09 nov08:13

Acesso da Chapecoense dá projeção à região e movimenta a economia

Darci Debona | darci.debona@diario.com.br

O acesso para a Série B traz conquistas que vão além do futebol. Chapecó e região ganham em projeção nacional e até em movimentação econômica. A cidade passa a ter uma presença mais forte na mídia, atrair mais torcedores da região e receber clubes maiores, inclusive que já figuraram na Série A do Campeonato Brasileiro.

— A Chapecoense passa a ser a embaixatriz de Chapecó — avaliou o prefeito, José Cláudio Caramori.

Ele destacou que cada vez que o time for jogar pela Série B, vai atrair a atenção das pessoas. Isso também pode chamar negócios para a cidade. O prefeito lembrou que o clube estava em baixa em 2005 e, graças ao apoio do poder público municipal, se reestruturou e conquistou os estaduais de 2007 e 2011, além do acesso à Série D em 2009.

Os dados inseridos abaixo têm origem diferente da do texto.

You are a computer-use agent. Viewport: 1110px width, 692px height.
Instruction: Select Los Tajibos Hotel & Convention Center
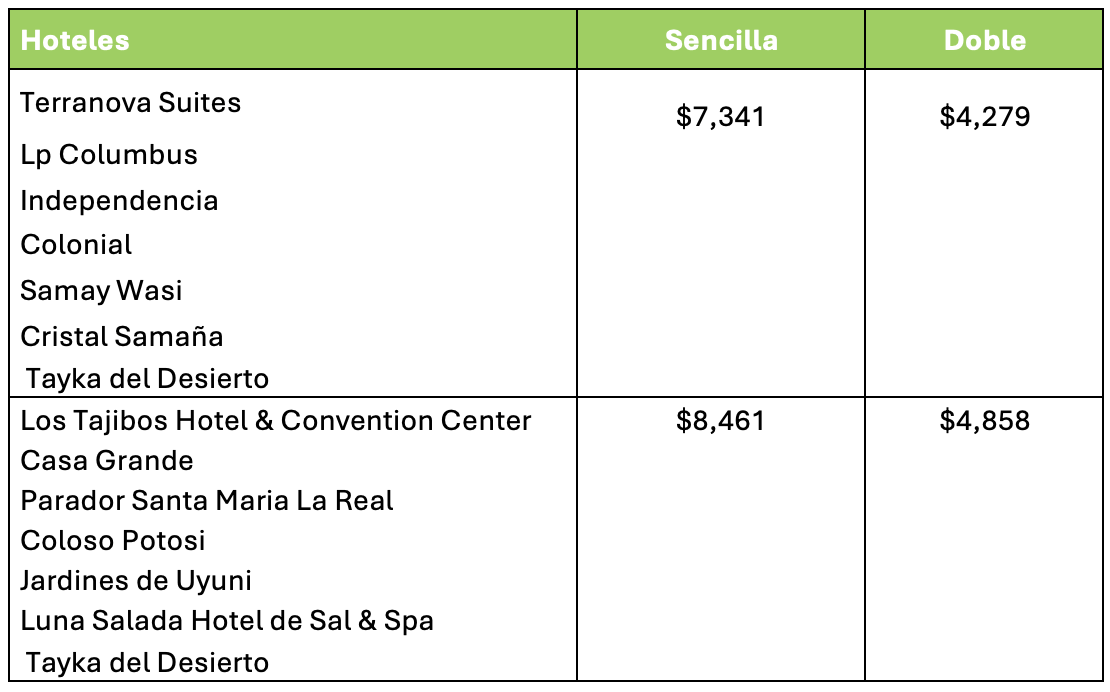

— O time está crescendo junto com a cidade — comparou, lembrando que Chapecó está com 189 mil habitantes.

Caramori disse que o clube estimula os jovens à pratica do lazer e, seu sucesso, é o sucesso da comunidade.

— A Chapecoense é nosso orgulho — declarou.

O acesso à Série B também contribui na busca de parcerias com o governo estadual e  federal para a Conclusão da Arena Condá, que já teve construída as alas Sul e Norte.

Para o presidente da Câmara de Dirigentes Lojistas de Chapecó, Gilberto Badalotti, o acesso à Série B vai alavancar o nome da cidade e a economia, a exemplo de Criciúma.

— É um marco na história onde todos vão sair ganhando — afirmou.

Badalotti disse que o clube ganha com mais patrocínios, público e renda. A cidade ganha com a vinda de torcedores de toda a região, que vão movimentar postos de combustíveis, bares e restaurantes. As lojas de material esportivo vão vender mais. E o aeroporto ficará mais movimentado com times dos grandes centros do país.

Além disso, o acesso é um sonho de muitos anos. -A cidade vai ficar mais alegre- avaliou Badalotti. Ele acompanha o time desde 1977, quando seu pai, Arthur Badalotti, foi o primeiro presidente campeão catarinense pelo time. No final da década de 70 a Chapecoense chegou a disputar nacionais, mas de forma efêmera. Agora, Badalotti vê uma cidade mais estruturada que pode manter um time entre os 40 maiores do país.